The records below need to be copied in full. Match them exactly.

[Saved data entries]
------------------------------------------------------------
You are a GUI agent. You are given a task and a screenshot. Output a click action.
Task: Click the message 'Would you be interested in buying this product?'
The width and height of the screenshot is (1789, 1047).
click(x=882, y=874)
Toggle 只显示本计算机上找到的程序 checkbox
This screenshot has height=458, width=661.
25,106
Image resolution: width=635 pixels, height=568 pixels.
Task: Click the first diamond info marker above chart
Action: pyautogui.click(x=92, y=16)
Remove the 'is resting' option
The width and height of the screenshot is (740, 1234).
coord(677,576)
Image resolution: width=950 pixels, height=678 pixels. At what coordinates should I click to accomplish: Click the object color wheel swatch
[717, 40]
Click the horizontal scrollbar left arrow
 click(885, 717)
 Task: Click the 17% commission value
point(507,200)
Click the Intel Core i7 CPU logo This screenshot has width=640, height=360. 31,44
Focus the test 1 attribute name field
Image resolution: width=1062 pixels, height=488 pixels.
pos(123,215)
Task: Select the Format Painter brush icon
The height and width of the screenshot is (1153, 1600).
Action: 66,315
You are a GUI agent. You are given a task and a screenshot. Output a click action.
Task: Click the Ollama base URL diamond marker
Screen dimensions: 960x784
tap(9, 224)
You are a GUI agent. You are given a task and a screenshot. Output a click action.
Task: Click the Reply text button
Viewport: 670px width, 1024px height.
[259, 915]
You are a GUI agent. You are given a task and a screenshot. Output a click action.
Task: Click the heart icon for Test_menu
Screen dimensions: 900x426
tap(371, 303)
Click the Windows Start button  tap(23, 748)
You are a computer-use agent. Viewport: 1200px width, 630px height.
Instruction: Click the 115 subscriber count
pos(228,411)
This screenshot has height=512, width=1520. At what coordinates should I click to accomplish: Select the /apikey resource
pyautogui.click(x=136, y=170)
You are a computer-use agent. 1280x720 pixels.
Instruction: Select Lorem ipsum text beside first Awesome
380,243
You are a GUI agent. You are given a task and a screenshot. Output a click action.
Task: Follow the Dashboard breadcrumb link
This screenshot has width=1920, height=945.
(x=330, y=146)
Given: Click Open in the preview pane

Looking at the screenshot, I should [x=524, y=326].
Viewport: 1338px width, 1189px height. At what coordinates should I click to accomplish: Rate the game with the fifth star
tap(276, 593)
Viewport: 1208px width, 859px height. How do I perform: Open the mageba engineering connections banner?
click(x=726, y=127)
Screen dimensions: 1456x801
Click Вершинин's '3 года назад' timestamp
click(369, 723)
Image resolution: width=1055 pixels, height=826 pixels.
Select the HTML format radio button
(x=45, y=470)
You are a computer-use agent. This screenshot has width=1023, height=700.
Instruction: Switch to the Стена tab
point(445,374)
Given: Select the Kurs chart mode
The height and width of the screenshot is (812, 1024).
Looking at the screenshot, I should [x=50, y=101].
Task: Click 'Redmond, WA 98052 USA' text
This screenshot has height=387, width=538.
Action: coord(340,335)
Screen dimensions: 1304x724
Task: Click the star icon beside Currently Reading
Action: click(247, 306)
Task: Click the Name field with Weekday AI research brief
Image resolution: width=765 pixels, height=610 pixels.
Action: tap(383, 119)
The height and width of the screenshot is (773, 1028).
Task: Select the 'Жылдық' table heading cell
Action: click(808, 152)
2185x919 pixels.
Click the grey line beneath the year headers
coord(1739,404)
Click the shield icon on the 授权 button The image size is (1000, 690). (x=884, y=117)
------------------------------------------------------------
Output for this exercise:
You are a GUI agent. You are given a task and a screenshot. Output a click action.
Task: Click the message 'Would you be interested in buying this product?'
The width and height of the screenshot is (1789, 1047).
click(x=882, y=874)
Toggle 只显示本计算机上找到的程序 checkbox
This screenshot has height=458, width=661.
25,106
Image resolution: width=635 pixels, height=568 pixels.
Task: Click the first diamond info marker above chart
Action: pyautogui.click(x=92, y=16)
Remove the 'is resting' option
The width and height of the screenshot is (740, 1234).
coord(677,576)
Image resolution: width=950 pixels, height=678 pixels. At what coordinates should I click to accomplish: Click the object color wheel swatch
[717, 40]
Click the horizontal scrollbar left arrow
 click(885, 717)
 Task: Click the 17% commission value
point(507,200)
Click the Intel Core i7 CPU logo This screenshot has width=640, height=360. 31,44
Focus the test 1 attribute name field
Image resolution: width=1062 pixels, height=488 pixels.
pos(123,215)
Task: Select the Format Painter brush icon
The height and width of the screenshot is (1153, 1600).
Action: 66,315
You are a GUI agent. You are given a task and a screenshot. Output a click action.
Task: Click the Ollama base URL diamond marker
Screen dimensions: 960x784
tap(9, 224)
You are a GUI agent. You are given a task and a screenshot. Output a click action.
Task: Click the Reply text button
Viewport: 670px width, 1024px height.
[259, 915]
You are a GUI agent. You are given a task and a screenshot. Output a click action.
Task: Click the heart icon for Test_menu
Screen dimensions: 900x426
tap(371, 303)
Click the Windows Start button  tap(23, 748)
You are a computer-use agent. Viewport: 1200px width, 630px height.
Instruction: Click the 115 subscriber count
pos(228,411)
This screenshot has height=512, width=1520. At what coordinates should I click to accomplish: Select the /apikey resource
pyautogui.click(x=136, y=170)
You are a computer-use agent. 1280x720 pixels.
Instruction: Select Lorem ipsum text beside first Awesome
380,243
You are a GUI agent. You are given a task and a screenshot. Output a click action.
Task: Follow the Dashboard breadcrumb link
This screenshot has width=1920, height=945.
(x=330, y=146)
Given: Click Open in the preview pane

Looking at the screenshot, I should [x=524, y=326].
Viewport: 1338px width, 1189px height. At what coordinates should I click to accomplish: Rate the game with the fifth star
tap(276, 593)
Viewport: 1208px width, 859px height. How do I perform: Open the mageba engineering connections banner?
click(x=726, y=127)
Screen dimensions: 1456x801
Click Вершинин's '3 года назад' timestamp
click(369, 723)
Image resolution: width=1055 pixels, height=826 pixels.
Select the HTML format radio button
(x=45, y=470)
You are a computer-use agent. This screenshot has width=1023, height=700.
Instruction: Switch to the Стена tab
point(445,374)
Given: Select the Kurs chart mode
The height and width of the screenshot is (812, 1024).
Looking at the screenshot, I should [x=50, y=101].
Task: Click 'Redmond, WA 98052 USA' text
This screenshot has height=387, width=538.
Action: coord(340,335)
Screen dimensions: 1304x724
Task: Click the star icon beside Currently Reading
Action: click(247, 306)
Task: Click the Name field with Weekday AI research brief
Image resolution: width=765 pixels, height=610 pixels.
Action: tap(383, 119)
The height and width of the screenshot is (773, 1028).
Task: Select the 'Жылдық' table heading cell
Action: click(808, 152)
2185x919 pixels.
Click the grey line beneath the year headers
coord(1739,404)
Click the shield icon on the 授权 button The image size is (1000, 690). (x=884, y=117)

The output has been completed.